#### What to produce
Return the lines of the items exactly as they appear, from the line containing "You are a computer-use agent. 588x572 pixels." through the line containing "(x=872, y=592)", with both of those lines included.

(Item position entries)
------------------------------------------------

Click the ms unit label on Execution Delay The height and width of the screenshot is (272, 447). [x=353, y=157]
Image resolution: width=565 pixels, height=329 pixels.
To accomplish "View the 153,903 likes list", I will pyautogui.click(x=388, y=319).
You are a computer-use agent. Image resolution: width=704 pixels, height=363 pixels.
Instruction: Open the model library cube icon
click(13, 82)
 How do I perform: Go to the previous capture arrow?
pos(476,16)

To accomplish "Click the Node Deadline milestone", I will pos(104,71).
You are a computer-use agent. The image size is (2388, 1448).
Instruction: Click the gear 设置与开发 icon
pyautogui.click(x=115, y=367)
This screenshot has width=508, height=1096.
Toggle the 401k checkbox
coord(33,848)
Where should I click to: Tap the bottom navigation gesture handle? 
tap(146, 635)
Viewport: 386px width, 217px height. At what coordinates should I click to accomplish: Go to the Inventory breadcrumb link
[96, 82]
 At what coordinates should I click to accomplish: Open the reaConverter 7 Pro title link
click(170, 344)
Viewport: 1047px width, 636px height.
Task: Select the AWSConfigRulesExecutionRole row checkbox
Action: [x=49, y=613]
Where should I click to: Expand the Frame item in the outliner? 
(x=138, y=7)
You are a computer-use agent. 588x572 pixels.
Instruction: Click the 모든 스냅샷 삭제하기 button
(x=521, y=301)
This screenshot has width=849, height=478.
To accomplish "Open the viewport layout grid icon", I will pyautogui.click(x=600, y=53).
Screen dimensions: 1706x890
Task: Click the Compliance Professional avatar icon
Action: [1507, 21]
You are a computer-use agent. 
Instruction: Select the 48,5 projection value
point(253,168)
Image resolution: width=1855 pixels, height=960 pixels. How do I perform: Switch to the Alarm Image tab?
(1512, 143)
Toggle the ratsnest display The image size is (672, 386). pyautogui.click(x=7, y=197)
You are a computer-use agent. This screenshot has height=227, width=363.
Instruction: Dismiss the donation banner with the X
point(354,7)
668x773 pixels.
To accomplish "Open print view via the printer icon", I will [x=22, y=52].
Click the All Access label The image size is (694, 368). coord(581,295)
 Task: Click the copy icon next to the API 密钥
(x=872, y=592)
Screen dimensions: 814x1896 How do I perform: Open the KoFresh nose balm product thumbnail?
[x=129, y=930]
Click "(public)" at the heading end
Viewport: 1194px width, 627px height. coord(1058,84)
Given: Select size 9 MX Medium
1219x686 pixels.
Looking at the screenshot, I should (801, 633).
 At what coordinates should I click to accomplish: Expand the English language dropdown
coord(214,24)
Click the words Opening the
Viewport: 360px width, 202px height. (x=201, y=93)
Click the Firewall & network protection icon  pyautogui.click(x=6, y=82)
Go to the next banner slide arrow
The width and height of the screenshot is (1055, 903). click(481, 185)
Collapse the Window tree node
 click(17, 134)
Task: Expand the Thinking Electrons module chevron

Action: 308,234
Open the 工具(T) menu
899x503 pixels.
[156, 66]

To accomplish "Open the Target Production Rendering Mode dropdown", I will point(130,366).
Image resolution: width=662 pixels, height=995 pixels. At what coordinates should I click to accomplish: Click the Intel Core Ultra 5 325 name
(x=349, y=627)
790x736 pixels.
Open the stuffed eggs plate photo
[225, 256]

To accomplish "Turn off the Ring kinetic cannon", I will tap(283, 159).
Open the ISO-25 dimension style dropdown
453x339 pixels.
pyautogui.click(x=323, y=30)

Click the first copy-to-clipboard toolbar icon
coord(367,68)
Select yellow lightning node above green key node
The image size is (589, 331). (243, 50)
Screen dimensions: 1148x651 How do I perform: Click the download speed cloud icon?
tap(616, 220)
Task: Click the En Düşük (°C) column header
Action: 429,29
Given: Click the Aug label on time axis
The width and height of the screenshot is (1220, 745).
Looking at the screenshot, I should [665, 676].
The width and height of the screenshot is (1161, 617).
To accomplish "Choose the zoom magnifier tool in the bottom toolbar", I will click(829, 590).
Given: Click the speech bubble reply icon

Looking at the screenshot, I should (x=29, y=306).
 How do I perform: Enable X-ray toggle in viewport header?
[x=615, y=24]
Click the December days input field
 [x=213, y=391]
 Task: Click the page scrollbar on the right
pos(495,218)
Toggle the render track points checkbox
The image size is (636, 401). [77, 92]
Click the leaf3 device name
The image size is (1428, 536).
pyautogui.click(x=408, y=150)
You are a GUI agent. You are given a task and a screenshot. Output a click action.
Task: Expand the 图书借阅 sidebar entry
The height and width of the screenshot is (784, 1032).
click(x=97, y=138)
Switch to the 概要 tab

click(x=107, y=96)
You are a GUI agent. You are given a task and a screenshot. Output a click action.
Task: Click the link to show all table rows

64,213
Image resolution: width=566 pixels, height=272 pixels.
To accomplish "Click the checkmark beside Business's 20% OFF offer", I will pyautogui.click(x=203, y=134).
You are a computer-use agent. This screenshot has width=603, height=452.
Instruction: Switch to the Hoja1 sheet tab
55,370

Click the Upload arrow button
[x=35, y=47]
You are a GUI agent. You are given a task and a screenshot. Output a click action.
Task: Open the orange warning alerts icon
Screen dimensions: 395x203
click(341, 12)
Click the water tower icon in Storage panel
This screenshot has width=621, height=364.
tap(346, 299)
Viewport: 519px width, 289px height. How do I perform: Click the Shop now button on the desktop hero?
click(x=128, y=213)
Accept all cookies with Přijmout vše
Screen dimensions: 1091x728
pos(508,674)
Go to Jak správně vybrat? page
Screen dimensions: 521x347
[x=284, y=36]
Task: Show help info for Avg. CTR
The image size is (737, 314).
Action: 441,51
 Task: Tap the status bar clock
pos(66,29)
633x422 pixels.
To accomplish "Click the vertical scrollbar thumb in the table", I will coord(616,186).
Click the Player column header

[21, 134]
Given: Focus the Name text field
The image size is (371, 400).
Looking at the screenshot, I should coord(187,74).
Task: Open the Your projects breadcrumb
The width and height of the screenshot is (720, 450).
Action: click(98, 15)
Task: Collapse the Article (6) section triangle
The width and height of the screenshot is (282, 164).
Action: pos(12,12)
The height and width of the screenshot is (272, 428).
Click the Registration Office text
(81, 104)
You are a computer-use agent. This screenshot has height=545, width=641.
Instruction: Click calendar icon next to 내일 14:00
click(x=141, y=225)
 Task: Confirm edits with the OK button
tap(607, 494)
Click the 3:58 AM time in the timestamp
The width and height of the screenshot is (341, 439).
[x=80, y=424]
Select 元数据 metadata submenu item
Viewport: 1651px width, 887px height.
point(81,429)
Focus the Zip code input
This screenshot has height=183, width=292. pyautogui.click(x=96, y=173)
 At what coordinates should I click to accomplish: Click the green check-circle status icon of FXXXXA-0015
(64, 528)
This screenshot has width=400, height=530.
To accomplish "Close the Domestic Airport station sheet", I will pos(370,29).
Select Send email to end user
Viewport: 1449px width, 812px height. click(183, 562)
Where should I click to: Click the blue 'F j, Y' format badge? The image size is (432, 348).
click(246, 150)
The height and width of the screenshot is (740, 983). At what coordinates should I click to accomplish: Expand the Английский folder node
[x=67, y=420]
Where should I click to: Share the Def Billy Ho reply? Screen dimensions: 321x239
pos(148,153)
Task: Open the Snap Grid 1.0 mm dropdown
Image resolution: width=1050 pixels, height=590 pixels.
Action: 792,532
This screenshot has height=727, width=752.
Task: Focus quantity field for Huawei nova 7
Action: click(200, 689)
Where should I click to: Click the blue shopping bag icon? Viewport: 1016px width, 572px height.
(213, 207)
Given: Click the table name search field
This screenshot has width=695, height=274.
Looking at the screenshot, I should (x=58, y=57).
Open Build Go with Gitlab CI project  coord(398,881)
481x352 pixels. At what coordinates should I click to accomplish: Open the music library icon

------------------------------------------------

#### Exercise output
You are a computer-use agent. 588x572 pixels.
Instruction: Click the 모든 스냅샷 삭제하기 button
(x=521, y=301)
This screenshot has width=849, height=478.
To accomplish "Open the viewport layout grid icon", I will pyautogui.click(x=600, y=53).
Screen dimensions: 1706x890
Task: Click the Compliance Professional avatar icon
Action: [1507, 21]
You are a computer-use agent. 
Instruction: Select the 48,5 projection value
point(253,168)
Image resolution: width=1855 pixels, height=960 pixels. How do I perform: Switch to the Alarm Image tab?
(1512, 143)
Toggle the ratsnest display The image size is (672, 386). pyautogui.click(x=7, y=197)
You are a computer-use agent. This screenshot has height=227, width=363.
Instruction: Dismiss the donation banner with the X
point(354,7)
668x773 pixels.
To accomplish "Open print view via the printer icon", I will [x=22, y=52].
Click the All Access label The image size is (694, 368). coord(581,295)
 Task: Click the copy icon next to the API 密钥
(x=872, y=592)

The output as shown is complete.